Segment Start: RECORDS

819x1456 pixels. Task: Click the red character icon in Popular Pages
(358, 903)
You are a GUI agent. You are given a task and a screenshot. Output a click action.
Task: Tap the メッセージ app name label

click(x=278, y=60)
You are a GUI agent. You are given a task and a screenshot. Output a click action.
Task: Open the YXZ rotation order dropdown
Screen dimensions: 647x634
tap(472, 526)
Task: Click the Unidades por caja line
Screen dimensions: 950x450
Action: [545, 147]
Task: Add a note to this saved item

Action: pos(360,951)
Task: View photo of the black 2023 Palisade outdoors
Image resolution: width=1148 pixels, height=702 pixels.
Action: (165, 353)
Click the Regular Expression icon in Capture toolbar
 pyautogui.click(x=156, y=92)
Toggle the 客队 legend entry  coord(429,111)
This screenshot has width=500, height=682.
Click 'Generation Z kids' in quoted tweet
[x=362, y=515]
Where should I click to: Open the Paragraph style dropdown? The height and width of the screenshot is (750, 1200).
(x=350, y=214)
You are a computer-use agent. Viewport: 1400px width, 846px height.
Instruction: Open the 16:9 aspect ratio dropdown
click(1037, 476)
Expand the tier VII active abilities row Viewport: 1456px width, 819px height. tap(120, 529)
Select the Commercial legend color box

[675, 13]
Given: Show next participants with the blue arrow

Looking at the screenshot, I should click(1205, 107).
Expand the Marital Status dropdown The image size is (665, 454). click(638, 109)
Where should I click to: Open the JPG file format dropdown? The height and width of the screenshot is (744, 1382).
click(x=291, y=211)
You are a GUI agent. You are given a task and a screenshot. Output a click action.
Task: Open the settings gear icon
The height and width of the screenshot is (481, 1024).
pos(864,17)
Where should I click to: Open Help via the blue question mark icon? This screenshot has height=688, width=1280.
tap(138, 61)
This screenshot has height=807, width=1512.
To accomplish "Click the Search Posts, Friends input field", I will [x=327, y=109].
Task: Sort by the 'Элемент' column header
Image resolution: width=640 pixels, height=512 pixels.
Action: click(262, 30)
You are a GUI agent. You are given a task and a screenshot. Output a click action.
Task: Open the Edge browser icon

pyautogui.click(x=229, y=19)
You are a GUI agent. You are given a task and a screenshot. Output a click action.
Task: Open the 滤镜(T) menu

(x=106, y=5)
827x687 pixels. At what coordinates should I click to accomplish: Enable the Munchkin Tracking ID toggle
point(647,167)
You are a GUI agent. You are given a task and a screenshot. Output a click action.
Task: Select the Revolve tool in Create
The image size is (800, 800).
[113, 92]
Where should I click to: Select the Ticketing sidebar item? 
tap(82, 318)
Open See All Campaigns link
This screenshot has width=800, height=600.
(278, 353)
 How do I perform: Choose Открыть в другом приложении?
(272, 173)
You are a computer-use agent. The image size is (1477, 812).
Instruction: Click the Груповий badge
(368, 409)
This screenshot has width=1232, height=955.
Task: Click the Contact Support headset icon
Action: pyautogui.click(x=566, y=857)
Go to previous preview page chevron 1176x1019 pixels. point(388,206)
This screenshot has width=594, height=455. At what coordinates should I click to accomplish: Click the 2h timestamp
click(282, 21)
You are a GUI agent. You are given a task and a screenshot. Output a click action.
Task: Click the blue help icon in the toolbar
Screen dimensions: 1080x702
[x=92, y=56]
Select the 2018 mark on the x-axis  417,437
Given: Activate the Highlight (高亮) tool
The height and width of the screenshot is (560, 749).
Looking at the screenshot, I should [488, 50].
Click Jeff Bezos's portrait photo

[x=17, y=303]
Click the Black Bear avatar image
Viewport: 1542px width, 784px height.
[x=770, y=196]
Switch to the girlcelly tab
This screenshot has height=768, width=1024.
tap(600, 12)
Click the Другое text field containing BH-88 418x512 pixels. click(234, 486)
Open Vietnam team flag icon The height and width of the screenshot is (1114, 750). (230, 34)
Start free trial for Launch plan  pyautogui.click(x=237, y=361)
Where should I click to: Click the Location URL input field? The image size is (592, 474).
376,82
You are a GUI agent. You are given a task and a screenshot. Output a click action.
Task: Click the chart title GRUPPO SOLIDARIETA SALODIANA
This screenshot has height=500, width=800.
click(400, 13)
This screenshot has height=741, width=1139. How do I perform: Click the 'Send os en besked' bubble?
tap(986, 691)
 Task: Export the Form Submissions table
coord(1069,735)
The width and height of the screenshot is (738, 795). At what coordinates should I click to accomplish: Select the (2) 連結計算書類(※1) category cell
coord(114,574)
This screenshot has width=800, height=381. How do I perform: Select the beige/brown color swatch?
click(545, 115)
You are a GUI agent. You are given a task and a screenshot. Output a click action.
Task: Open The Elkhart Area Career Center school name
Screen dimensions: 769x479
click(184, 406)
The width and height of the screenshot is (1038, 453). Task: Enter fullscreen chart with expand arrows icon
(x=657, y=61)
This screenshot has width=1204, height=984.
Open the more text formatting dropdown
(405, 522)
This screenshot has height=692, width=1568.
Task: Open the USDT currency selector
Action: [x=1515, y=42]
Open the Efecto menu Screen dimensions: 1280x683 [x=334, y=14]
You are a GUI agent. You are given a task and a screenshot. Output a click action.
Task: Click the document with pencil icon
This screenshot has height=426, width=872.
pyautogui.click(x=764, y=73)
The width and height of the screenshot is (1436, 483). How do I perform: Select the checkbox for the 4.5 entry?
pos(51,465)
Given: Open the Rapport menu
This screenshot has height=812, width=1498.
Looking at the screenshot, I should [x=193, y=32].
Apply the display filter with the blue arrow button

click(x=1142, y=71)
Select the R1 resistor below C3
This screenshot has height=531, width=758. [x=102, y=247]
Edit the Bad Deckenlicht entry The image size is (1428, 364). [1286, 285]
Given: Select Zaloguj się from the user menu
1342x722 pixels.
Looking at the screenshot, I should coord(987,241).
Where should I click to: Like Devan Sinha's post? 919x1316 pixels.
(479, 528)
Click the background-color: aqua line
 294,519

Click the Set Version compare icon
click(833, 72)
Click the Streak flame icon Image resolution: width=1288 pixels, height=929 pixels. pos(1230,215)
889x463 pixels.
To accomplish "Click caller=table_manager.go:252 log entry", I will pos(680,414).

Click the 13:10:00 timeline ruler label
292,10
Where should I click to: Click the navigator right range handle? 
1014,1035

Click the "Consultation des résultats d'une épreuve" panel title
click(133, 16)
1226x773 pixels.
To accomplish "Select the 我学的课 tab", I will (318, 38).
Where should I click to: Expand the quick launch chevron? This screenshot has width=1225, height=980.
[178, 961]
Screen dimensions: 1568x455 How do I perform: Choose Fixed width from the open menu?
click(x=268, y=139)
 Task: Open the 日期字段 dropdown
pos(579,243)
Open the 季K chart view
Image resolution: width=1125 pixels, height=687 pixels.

Segment End: RECORDS

ASSIGNMENT
Would you please write out the entries again exactly?

RESULT OF THE EXERCISE
819x1456 pixels. Task: Click the red character icon in Popular Pages
(358, 903)
You are a GUI agent. You are given a task and a screenshot. Output a click action.
Task: Tap the メッセージ app name label

click(x=278, y=60)
You are a GUI agent. You are given a task and a screenshot. Output a click action.
Task: Open the YXZ rotation order dropdown
Screen dimensions: 647x634
tap(472, 526)
Task: Click the Unidades por caja line
Screen dimensions: 950x450
Action: [545, 147]
Task: Add a note to this saved item

Action: pos(360,951)
Task: View photo of the black 2023 Palisade outdoors
Image resolution: width=1148 pixels, height=702 pixels.
Action: (165, 353)
Click the Regular Expression icon in Capture toolbar
 pyautogui.click(x=156, y=92)
Toggle the 客队 legend entry  coord(429,111)
This screenshot has width=500, height=682.
Click 'Generation Z kids' in quoted tweet
[x=362, y=515]
Where should I click to: Open the Paragraph style dropdown? The height and width of the screenshot is (750, 1200).
(x=350, y=214)
You are a computer-use agent. Viewport: 1400px width, 846px height.
Instruction: Open the 16:9 aspect ratio dropdown
click(1037, 476)
Expand the tier VII active abilities row Viewport: 1456px width, 819px height. tap(120, 529)
Select the Commercial legend color box

[675, 13]
Given: Show next participants with the blue arrow

Looking at the screenshot, I should click(1205, 107).
Expand the Marital Status dropdown The image size is (665, 454). click(638, 109)
Where should I click to: Open the JPG file format dropdown? The height and width of the screenshot is (744, 1382).
click(x=291, y=211)
You are a GUI agent. You are given a task and a screenshot. Output a click action.
Task: Open the settings gear icon
The height and width of the screenshot is (481, 1024).
pos(864,17)
Where should I click to: Open Help via the blue question mark icon? This screenshot has height=688, width=1280.
tap(138, 61)
This screenshot has height=807, width=1512.
To accomplish "Click the Search Posts, Friends input field", I will [x=327, y=109].
Task: Sort by the 'Элемент' column header
Image resolution: width=640 pixels, height=512 pixels.
Action: click(262, 30)
You are a GUI agent. You are given a task and a screenshot. Output a click action.
Task: Open the Edge browser icon

pyautogui.click(x=229, y=19)
You are a GUI agent. You are given a task and a screenshot. Output a click action.
Task: Open the 滤镜(T) menu

(x=106, y=5)
827x687 pixels. At what coordinates should I click to accomplish: Enable the Munchkin Tracking ID toggle
point(647,167)
You are a GUI agent. You are given a task and a screenshot. Output a click action.
Task: Select the Revolve tool in Create
The image size is (800, 800).
[113, 92]
Where should I click to: Select the Ticketing sidebar item? 
tap(82, 318)
Open See All Campaigns link
This screenshot has width=800, height=600.
(278, 353)
 How do I perform: Choose Открыть в другом приложении?
(272, 173)
You are a computer-use agent. The image size is (1477, 812).
Instruction: Click the Груповий badge
(368, 409)
This screenshot has width=1232, height=955.
Task: Click the Contact Support headset icon
Action: pyautogui.click(x=566, y=857)
Go to previous preview page chevron 1176x1019 pixels. point(388,206)
This screenshot has width=594, height=455. At what coordinates should I click to accomplish: Click the 2h timestamp
click(282, 21)
You are a GUI agent. You are given a task and a screenshot. Output a click action.
Task: Click the blue help icon in the toolbar
Screen dimensions: 1080x702
[x=92, y=56]
Select the 2018 mark on the x-axis  417,437
Given: Activate the Highlight (高亮) tool
The height and width of the screenshot is (560, 749).
Looking at the screenshot, I should [488, 50].
Click Jeff Bezos's portrait photo

[x=17, y=303]
Click the Black Bear avatar image
Viewport: 1542px width, 784px height.
[x=770, y=196]
Switch to the girlcelly tab
This screenshot has height=768, width=1024.
tap(600, 12)
Click the Другое text field containing BH-88 418x512 pixels. click(234, 486)
Open Vietnam team flag icon The height and width of the screenshot is (1114, 750). (230, 34)
Start free trial for Launch plan  pyautogui.click(x=237, y=361)
Where should I click to: Click the Location URL input field? The image size is (592, 474).
376,82
You are a GUI agent. You are given a task and a screenshot. Output a click action.
Task: Click the chart title GRUPPO SOLIDARIETA SALODIANA
This screenshot has height=500, width=800.
click(400, 13)
This screenshot has height=741, width=1139. How do I perform: Click the 'Send os en besked' bubble?
tap(986, 691)
 Task: Export the Form Submissions table
coord(1069,735)
The width and height of the screenshot is (738, 795). At what coordinates should I click to accomplish: Select the (2) 連結計算書類(※1) category cell
coord(114,574)
This screenshot has width=800, height=381. How do I perform: Select the beige/brown color swatch?
click(545, 115)
You are a GUI agent. You are given a task and a screenshot. Output a click action.
Task: Open The Elkhart Area Career Center school name
Screen dimensions: 769x479
click(184, 406)
The width and height of the screenshot is (1038, 453). Task: Enter fullscreen chart with expand arrows icon
(x=657, y=61)
This screenshot has width=1204, height=984.
Open the more text formatting dropdown
(405, 522)
This screenshot has height=692, width=1568.
Task: Open the USDT currency selector
Action: [x=1515, y=42]
Open the Efecto menu Screen dimensions: 1280x683 [x=334, y=14]
You are a GUI agent. You are given a task and a screenshot. Output a click action.
Task: Click the document with pencil icon
This screenshot has height=426, width=872.
pyautogui.click(x=764, y=73)
The width and height of the screenshot is (1436, 483). How do I perform: Select the checkbox for the 4.5 entry?
pos(51,465)
Given: Open the Rapport menu
This screenshot has height=812, width=1498.
Looking at the screenshot, I should [x=193, y=32].
Apply the display filter with the blue arrow button

click(x=1142, y=71)
Select the R1 resistor below C3
This screenshot has height=531, width=758. [x=102, y=247]
Edit the Bad Deckenlicht entry The image size is (1428, 364). [1286, 285]
Given: Select Zaloguj się from the user menu
1342x722 pixels.
Looking at the screenshot, I should coord(987,241).
Where should I click to: Like Devan Sinha's post? 919x1316 pixels.
(479, 528)
Click the background-color: aqua line
 294,519

Click the Set Version compare icon
click(833, 72)
Click the Streak flame icon Image resolution: width=1288 pixels, height=929 pixels. pos(1230,215)
889x463 pixels.
To accomplish "Click caller=table_manager.go:252 log entry", I will pos(680,414).

Click the 13:10:00 timeline ruler label
292,10
Where should I click to: Click the navigator right range handle? 
1014,1035

Click the "Consultation des résultats d'une épreuve" panel title
click(133, 16)
1226x773 pixels.
To accomplish "Select the 我学的课 tab", I will (318, 38).
Where should I click to: Expand the quick launch chevron? This screenshot has width=1225, height=980.
[178, 961]
Screen dimensions: 1568x455 How do I perform: Choose Fixed width from the open menu?
click(x=268, y=139)
 Task: Open the 日期字段 dropdown
pos(579,243)
Open the 季K chart view
Image resolution: width=1125 pixels, height=687 pixels.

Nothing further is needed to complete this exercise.